EasyJet has admitted on Tuesday, May 19 that a "highly sophisticated cyber-attack" has affected approximately nine million customers. Now as per the recent reports, it was believed that Chinese hackers have launched the cyberattack and gained access to email and travel details of EasyJet customers.
As reported by Reuters, two sources familiar with the investigation revealed that the hacking tools and techniques used in the EasyJet attack pointed to a suspected Chinese hackers' group that has targeted multiple airlines in recent months.
But when IBtimes SG talked to Brett Callow, a threat analyst at Emsisoft, he said:
The specifics of this incident are very vague at this point in time. While EasyJet has stated that it was a 'highly sophisticated cyber-attack', these incidents are often the result of basic security failings such as improperly securing an internet-facing server.
Whatever the cause of the incident, the people whose data has been exposed need to be extra vigilant and on the lookout for phishing emails and other spams and scams.
EasyJet Data Breach
It should be noted that the cyberattack news could result in a hefty fine for the budget airline, which has already been forced to stop the operations due to the Coronavirus pandemic that paralyzed almost the entire world. At this time the airline is also battling its founder and biggest shareholder in a long-running dispute over the carrier's business strategy.
After the recent data breach, EasyJet's chief executive Johan Lundgren said that there was heightened concern about personal data being used for online scams as more people worked from home during this global pandemic.

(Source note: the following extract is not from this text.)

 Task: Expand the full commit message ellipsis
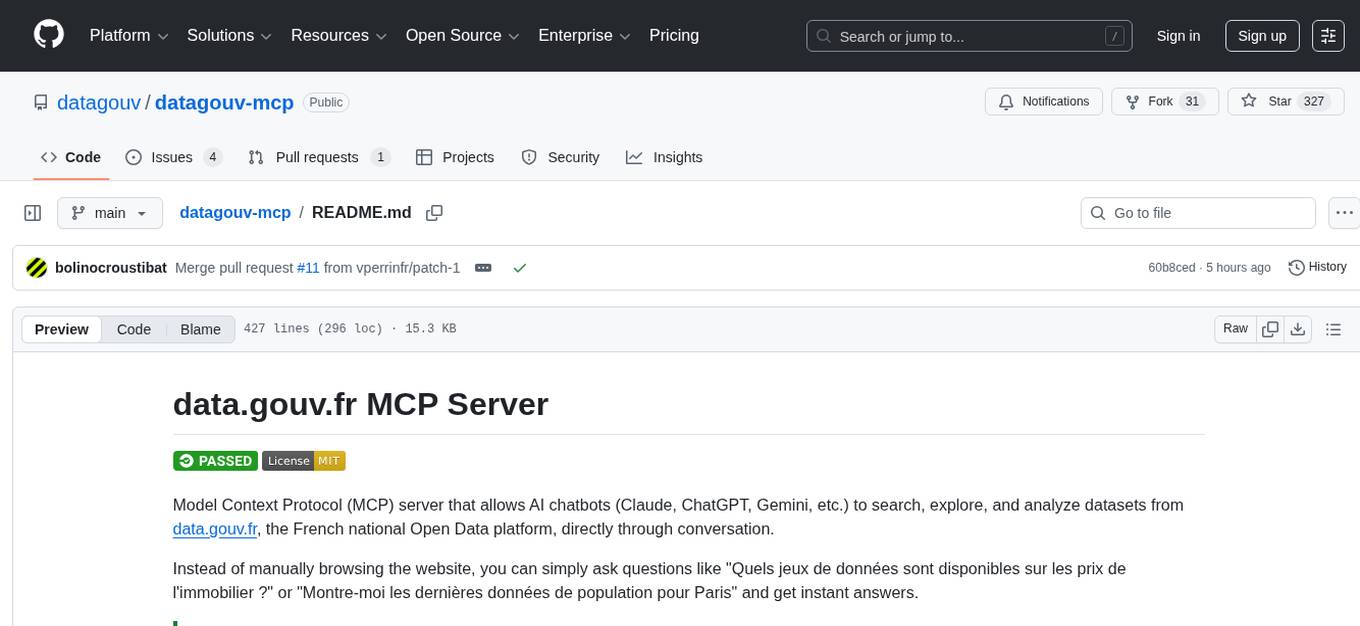point(483,268)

He then added that "As a result, and on the recommendation of the ICO (watchdog), we are contacting those customers whose travel information was accessed and we are advising them to be extra vigilant, particularly if they receive unsolicited communications."

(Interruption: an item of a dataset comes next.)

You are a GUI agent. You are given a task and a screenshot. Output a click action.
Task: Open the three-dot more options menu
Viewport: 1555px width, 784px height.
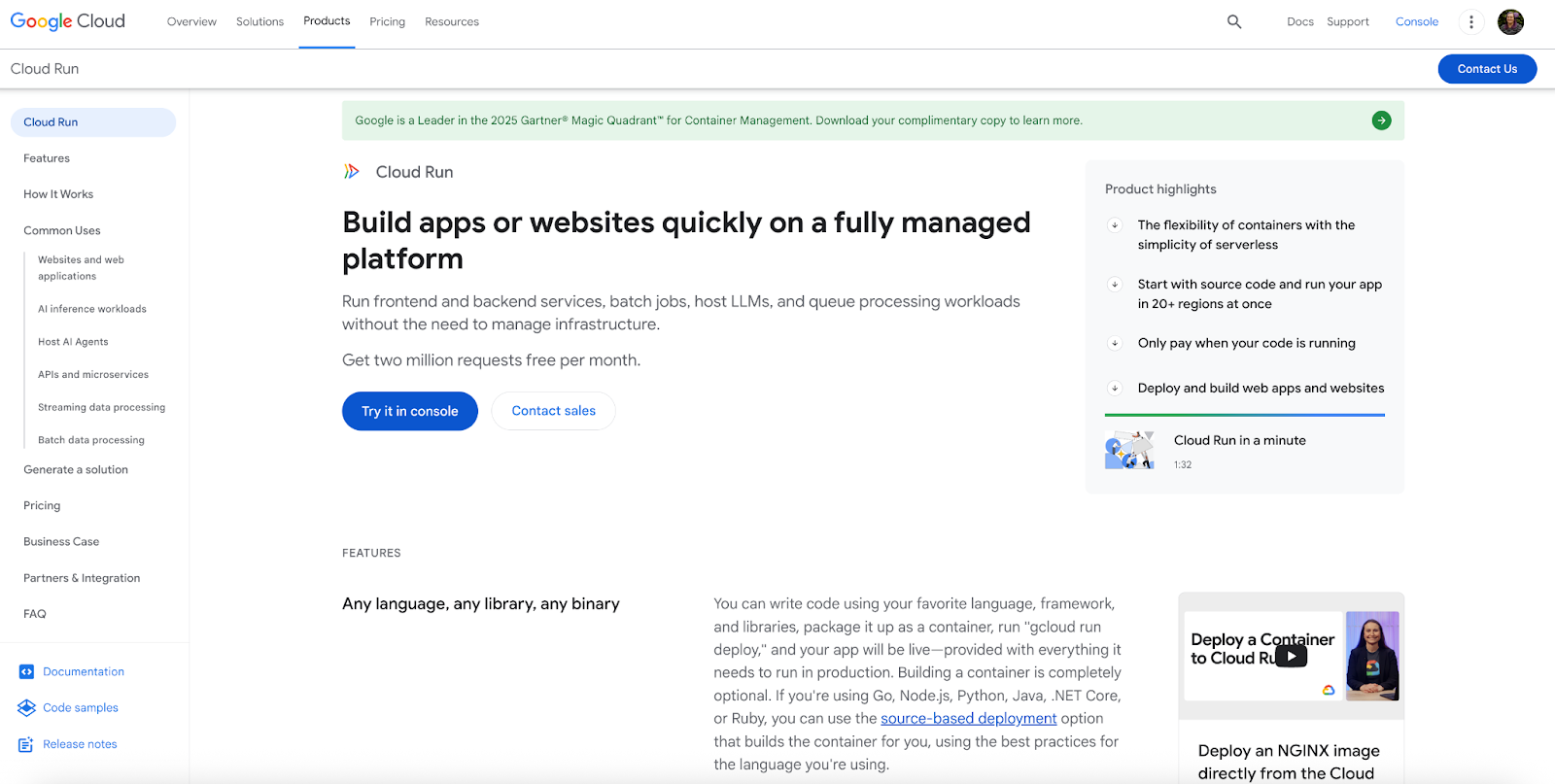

Chinese Hackers are the Threat Actors
Even though Beijing has repeatedly denied conducting such offensive operations and claimed that it is frequently the victim of cyber-attacks itself, the sources told Reuters that these Chinese group of hackers is the same group that had previously targeted travel records and other data to track the movement of specific individuals.
As per EasyJet, credit card details of over 2,000 customers had also been compromised but it did not look like any personal information had been misused. In addition, the airline company also mentioned that it had engaged forensic experts to investigate the breach and also notified Britain's National Cyber Security Centre (NCSC) about the data theft incident.

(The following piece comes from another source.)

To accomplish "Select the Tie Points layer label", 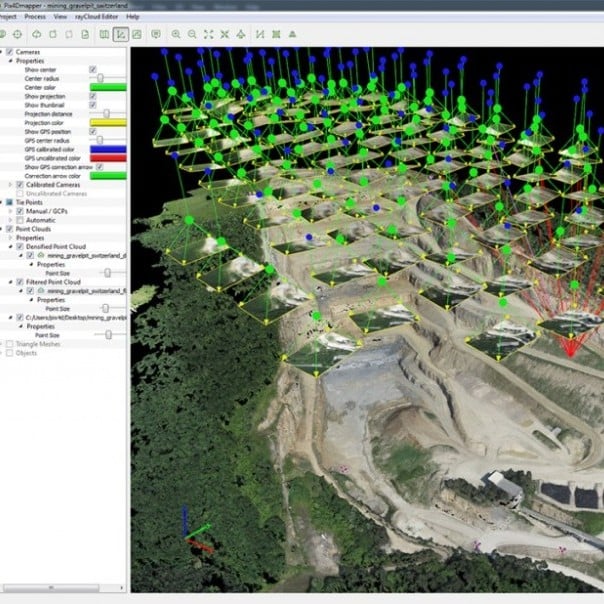I will tap(27, 202).
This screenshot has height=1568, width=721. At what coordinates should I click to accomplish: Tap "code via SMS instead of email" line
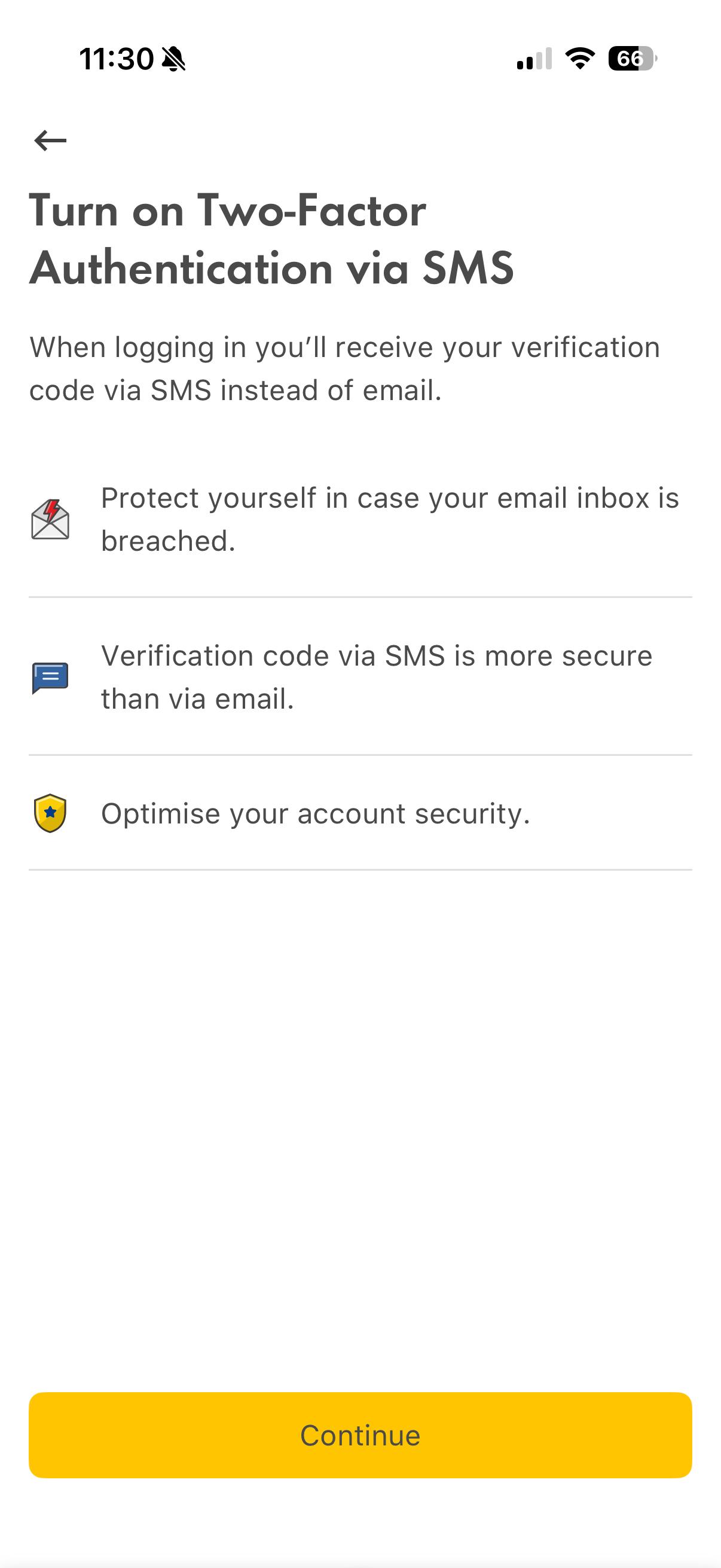tap(235, 390)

In this case, an NCSC spokesman stated that the agency is aware of the EasyJet incident and have been working with the airline company from the outset to understand how it has affected people in the UK. However, Britain's Information Commissioner's Office (ICO) also got involved in the investigation and urged anyone affected by the breach to stay vigilant for phishing attacks and scam messages.
ICO said that "People have the right to expect that organizations will handle their personal information securely and responsibly. When that doesn't happen, we will investigate and take robust action where necessary."